Data to use:
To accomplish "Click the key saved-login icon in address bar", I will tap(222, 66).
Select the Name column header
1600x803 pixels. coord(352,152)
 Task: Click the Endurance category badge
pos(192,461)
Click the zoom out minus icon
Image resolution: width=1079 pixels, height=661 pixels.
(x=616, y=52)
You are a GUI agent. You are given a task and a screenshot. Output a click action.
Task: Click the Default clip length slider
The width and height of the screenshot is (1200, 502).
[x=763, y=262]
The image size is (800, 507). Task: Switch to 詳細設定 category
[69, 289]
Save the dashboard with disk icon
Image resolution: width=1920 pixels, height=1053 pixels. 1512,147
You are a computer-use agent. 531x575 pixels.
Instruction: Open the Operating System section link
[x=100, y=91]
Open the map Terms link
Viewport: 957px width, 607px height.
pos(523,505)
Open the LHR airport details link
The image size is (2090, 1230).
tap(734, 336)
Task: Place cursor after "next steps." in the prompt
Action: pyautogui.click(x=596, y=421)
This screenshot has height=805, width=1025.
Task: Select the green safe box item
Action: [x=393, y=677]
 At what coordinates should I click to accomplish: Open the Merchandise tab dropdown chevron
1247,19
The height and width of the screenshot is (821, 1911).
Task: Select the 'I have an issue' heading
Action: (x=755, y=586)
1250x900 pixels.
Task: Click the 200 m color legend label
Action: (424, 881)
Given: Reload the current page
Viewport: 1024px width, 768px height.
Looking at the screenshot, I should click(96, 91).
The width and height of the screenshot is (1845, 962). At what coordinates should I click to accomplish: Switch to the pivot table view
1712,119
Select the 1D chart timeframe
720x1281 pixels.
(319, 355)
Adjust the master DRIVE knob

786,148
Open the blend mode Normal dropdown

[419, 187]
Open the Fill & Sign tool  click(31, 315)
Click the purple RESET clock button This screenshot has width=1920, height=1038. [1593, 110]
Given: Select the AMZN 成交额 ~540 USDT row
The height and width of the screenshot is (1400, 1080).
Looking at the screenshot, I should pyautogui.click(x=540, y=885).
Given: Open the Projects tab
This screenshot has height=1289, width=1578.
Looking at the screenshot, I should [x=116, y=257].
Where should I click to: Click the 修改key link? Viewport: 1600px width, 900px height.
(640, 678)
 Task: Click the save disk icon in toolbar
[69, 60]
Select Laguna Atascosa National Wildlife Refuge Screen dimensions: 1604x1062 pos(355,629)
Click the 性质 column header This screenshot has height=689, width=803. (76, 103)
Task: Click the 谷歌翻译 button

What is expected:
Please report only the count of lines in the entries above where the word "button" appears.

Solution for this exercise:
2